Mulher denunciou o caso após fugir de casa por temer pela segurança da filha de 15 anos; suspeito é investigado por violência doméstica, violação, lenocínio e devassa da vida privada
Por: TecNews
Publicado em 17 de Julho de 2026
Um homem de 60 anos foi detido pela Polícia Judiciária (PJ), em Lisboa, por fortes suspeitas da prática dos crimes de violência doméstica, violação, lenocínio e devassa da vida privada, alegadamente cometidos contra a sua companheira, de 44 anos.
A denúncia partiu da própria vítima, depois de ter abandonado a residência onde vivia com o suspeito há cerca de cinco anos, em Março deste ano.

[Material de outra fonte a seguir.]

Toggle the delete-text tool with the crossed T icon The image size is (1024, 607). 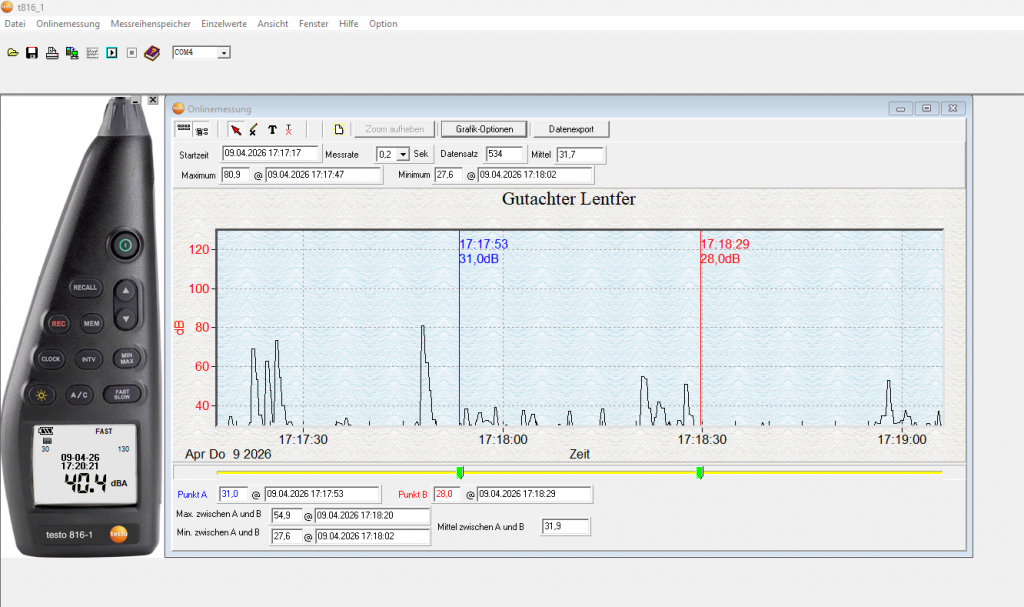[289, 129]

Segundo as autoridades, a mulher decidiu sair de casa por temer que o companheiro pudesse cometer actos de natureza sexual contra a sua filha, de 15 anos.
Após deixar a habitação, a vítima dirigiu-se à Polícia Judiciária, onde relatou a situação de violência que alegadamente enfrentava.

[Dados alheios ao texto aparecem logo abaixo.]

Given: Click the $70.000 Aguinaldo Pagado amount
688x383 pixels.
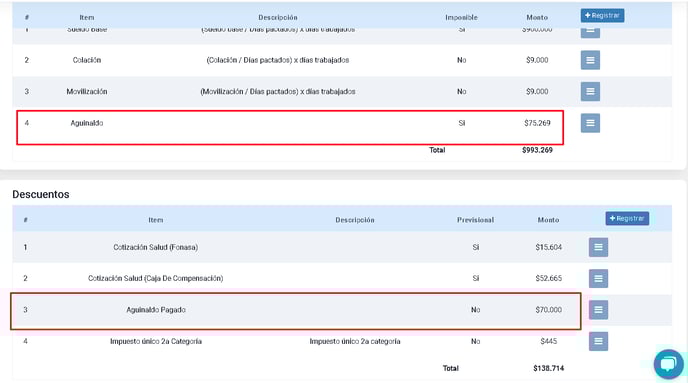Looking at the screenshot, I should coord(548,310).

De acordo com a PJ, a mulher afirmou sofrer de violência doméstica, alegando que o companheiro exercia controlo psicológico sobre ela, incluindo ameaças com recurso a uma arma de fogo.

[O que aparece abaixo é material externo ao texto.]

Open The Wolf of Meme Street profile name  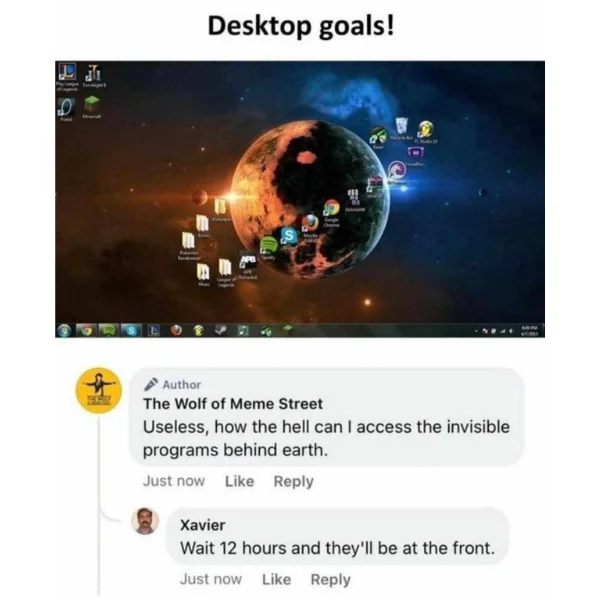click(233, 404)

Suspeito terá obrigado vítima a prostituir-se
Segundo informações divulgadas pelas autoridades, o arguido explora um estabelecimento de diversão nocturna e é suspeito de ter obrigado a companheira a prostituir-se, aproveitando-se da sua situação de dependência económica.
A Polícia Judiciária indica ainda que o homem terá gravado actos de natureza íntima sem autorização dos envolvidos, violando a privacidade da vítima.
As autoridades afirmam que esses conteúdos terão sido posteriormente comercializados através de plataformas digitais, aumentando a gravidade dos crimes investigados.
Tribunal aplica medidas de afastamento
Depois de ser detido, o suspeito foi presente ao primeiro interrogatório judicial no Tribunal de Instrução Criminal de Lisboa Norte, onde lhe foi aplicada a medida de coação de proibição de contactos e aproximação da vítima ou da sua residência, com recurso a vigilância electrónica.
A investigação continua sob responsabilidade do Departamento de Investigação e Acção Penal (DIAP) de Alenquer, que prossegue com a recolha de elementos para esclarecer todas as circunstâncias do caso.